Delayed flight cases worth billions of pounds in compensations have been opened up after the Supreme Court turned down appeals from Jet2 and Thomson.
During an order published today, the Court of Appeal judgements in Huzar vs Jet2 means airlines must pay compensation when delays are caused by technical problems, because they are not considered an ‘extraordinary circumstance’.
Thousands of potential claims have been put on hold pending the Supreme Court’s decision and legal firms representing passengers who have suffered flight delays welcomed the ruling.
A court statement revealed that a panel of three Supreme Court justices had ordered that permission to appeal be refused in Thomson ‘because the application does not raise an arguable point of law’.
In Jet2.com’s case permission to appeal was rejected ‘because the application does not raise a point of law of general public importance and, in relation to the point of European Union law said to be raised by the application, it is not necessary to request the Court of Justice to give any ruling, because the court’s existing jurisprudence already provides sufficient answer’.
Rules state that passengers who reach their destination more than three hours late can claim up to Euro 600 (£494) plus expenses, per person, if the delay is within the airline’s control.

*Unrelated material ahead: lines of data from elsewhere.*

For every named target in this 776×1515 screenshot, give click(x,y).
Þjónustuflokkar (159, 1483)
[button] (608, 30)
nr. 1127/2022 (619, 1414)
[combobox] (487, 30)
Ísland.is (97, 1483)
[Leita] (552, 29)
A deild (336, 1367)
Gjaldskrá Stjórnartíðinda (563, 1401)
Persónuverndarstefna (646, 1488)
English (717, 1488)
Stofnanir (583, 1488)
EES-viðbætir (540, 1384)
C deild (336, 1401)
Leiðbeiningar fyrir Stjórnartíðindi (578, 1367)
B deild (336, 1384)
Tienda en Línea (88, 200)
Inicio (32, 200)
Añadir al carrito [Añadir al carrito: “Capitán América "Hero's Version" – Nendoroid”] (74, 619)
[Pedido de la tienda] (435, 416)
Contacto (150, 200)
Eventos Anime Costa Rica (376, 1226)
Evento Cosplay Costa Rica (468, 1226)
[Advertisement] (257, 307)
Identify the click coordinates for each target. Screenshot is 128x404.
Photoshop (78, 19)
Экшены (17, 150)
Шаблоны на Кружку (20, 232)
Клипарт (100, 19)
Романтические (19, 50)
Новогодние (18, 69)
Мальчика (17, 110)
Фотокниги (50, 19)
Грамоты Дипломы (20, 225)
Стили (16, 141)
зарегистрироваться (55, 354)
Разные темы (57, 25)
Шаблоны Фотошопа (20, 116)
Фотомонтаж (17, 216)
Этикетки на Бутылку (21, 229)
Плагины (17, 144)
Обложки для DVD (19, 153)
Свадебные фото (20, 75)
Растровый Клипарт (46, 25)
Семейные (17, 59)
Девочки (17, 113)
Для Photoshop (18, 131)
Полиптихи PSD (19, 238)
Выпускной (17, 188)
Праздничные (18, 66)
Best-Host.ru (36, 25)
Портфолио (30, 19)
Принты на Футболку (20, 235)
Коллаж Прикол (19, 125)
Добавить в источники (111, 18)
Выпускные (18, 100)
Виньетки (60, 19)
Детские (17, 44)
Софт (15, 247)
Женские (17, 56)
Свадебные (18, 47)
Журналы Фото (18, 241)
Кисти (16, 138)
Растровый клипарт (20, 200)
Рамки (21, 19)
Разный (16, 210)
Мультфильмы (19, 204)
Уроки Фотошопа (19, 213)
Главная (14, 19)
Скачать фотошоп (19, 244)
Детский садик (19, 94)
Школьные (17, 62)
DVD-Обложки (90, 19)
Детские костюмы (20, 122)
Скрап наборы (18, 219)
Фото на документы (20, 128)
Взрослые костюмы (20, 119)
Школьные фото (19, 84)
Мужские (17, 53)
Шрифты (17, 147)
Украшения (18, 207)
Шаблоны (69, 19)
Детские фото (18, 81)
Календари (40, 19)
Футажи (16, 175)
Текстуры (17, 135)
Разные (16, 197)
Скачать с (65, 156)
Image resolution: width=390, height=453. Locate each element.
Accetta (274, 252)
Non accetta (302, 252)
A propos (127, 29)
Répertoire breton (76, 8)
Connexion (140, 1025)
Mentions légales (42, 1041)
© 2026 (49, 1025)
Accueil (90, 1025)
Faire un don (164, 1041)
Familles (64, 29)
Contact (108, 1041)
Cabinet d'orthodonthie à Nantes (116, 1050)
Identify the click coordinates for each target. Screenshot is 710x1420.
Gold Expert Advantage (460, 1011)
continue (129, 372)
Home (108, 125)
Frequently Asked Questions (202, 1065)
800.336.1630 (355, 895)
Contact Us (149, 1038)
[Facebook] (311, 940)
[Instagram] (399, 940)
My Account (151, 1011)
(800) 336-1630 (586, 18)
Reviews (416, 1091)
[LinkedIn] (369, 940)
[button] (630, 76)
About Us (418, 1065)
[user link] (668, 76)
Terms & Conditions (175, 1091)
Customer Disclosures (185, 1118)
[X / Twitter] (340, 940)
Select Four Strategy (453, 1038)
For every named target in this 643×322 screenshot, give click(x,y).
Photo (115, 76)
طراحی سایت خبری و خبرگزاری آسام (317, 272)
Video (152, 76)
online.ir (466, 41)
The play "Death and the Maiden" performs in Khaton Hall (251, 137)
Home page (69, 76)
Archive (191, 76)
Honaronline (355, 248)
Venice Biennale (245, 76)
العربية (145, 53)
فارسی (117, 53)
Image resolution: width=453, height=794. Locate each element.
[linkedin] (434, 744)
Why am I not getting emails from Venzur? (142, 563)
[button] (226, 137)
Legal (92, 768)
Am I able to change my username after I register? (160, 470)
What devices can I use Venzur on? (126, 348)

Huzar issued a claim after a 27-hour delay caused by a wiring defect on a Jet2 flight from Malaga to Manchester in October 2011, while Dawson faced a 6.5 hour delay in 2006 from Gatwick to Puerto Plata, Dominican Republic.
In a statement Thomson Airways said: “We are surprised and disappointed to note the decision of the Supreme Court as we believe our position is sound in law.
“We will now review this position based on the court’s decision.”